Would a proof like the one below work?

Let $S = \{u_1, u_2, \ldots , u_k\}$. Given is if $a_1u_1 + a_2u_2 + a_3u_3 +\ldots +a_ku_k = 0$, then $a_i = 0$.

Consider $a_1u_1 + a_2u_2 + ...+a_ku_k - bv = 0$. Let $x_i$ be the elements of $u_1$, $u_i$ be the elements of $u_2$ and $z_i$ be the elements in $u_k$.

Then componentwise we have:

$a_1x_1 + a_2y_1 + \ldots + a_kz_1 - bv_1 = 0$

$a_1x_2 + a_2y_2 + \ldots + a_kz_2 + bv_2 = 0$

$\ldots$

$\ldots$

$a_1x_k + a_2y_k + \ldots + a_kz_k - bv_k = 0$

We can take a random row from the system above :

$a_1x_i + a_2y_i + \ldots + a_kz_i - bv_i = 0$ where $bv_i = a_1x_i + a_2y_i + \ldots + a_kz_i$ so that

$(a_1x_i + a_2y_i + \ldots + a_kz_i) + (a_1x_i + a_2y_i + \ldots + a_kz_i) = a_i(x_i + x_i) + a_2(y_i – y_i) + \ldots + a_k(z_i + z_i) = 0$.

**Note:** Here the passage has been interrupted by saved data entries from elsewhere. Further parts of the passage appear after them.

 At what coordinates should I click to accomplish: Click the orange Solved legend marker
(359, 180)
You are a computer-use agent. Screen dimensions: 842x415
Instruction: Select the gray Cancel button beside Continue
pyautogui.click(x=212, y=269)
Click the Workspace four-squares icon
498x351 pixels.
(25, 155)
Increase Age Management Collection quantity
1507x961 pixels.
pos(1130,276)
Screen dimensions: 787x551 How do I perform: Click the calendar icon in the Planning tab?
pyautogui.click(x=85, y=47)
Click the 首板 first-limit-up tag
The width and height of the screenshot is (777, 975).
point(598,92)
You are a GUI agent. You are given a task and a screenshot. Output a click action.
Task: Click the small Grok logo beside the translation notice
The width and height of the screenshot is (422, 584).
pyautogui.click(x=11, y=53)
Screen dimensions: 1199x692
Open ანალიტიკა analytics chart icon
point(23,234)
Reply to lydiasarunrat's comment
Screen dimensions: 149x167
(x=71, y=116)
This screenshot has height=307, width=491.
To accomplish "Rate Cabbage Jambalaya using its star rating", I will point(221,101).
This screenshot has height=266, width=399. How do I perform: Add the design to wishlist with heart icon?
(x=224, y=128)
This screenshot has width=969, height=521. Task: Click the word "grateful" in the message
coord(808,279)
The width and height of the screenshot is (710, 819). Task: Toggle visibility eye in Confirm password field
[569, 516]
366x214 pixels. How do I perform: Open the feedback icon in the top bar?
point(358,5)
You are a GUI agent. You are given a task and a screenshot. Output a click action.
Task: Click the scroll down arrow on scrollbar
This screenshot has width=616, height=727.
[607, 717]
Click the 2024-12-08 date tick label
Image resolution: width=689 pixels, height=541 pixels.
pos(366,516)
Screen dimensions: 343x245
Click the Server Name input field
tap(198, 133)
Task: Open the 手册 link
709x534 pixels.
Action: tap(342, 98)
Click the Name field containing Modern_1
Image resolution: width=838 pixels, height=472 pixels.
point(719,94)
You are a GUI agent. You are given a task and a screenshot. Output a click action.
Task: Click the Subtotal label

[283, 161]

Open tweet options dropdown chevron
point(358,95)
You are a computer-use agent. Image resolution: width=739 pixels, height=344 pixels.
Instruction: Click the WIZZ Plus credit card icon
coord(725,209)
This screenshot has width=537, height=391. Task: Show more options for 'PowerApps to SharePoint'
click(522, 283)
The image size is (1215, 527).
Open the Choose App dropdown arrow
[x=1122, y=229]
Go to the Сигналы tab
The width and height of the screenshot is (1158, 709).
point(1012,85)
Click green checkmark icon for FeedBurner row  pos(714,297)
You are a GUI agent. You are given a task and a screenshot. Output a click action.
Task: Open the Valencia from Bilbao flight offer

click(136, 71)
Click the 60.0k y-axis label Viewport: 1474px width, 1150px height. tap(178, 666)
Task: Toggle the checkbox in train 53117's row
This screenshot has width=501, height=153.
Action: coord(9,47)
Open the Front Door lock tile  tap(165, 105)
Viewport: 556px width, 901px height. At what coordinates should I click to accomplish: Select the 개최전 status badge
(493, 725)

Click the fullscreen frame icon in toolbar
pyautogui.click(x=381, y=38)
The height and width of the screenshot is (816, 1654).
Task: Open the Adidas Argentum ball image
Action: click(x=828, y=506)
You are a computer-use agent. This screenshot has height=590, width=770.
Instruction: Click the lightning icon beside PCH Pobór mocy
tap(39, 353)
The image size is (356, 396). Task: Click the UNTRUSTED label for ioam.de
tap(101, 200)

Since no vector in $S$ is zero, none of $x_i + x_i, y_i + y_i, \ldots, z_i + z_i$ is $0$ meaning $a_i = 0.$

edit:

I think one of the problems of this proof is that if, say, $(0, 4, 3, \ldots, 8)$ and $(0, 7, 2, \ldots, 4) \in S$, then one of $x_i + x_i, y_i + y_i, \ldots, z_i + z_i$ is $0$, so the proof fails.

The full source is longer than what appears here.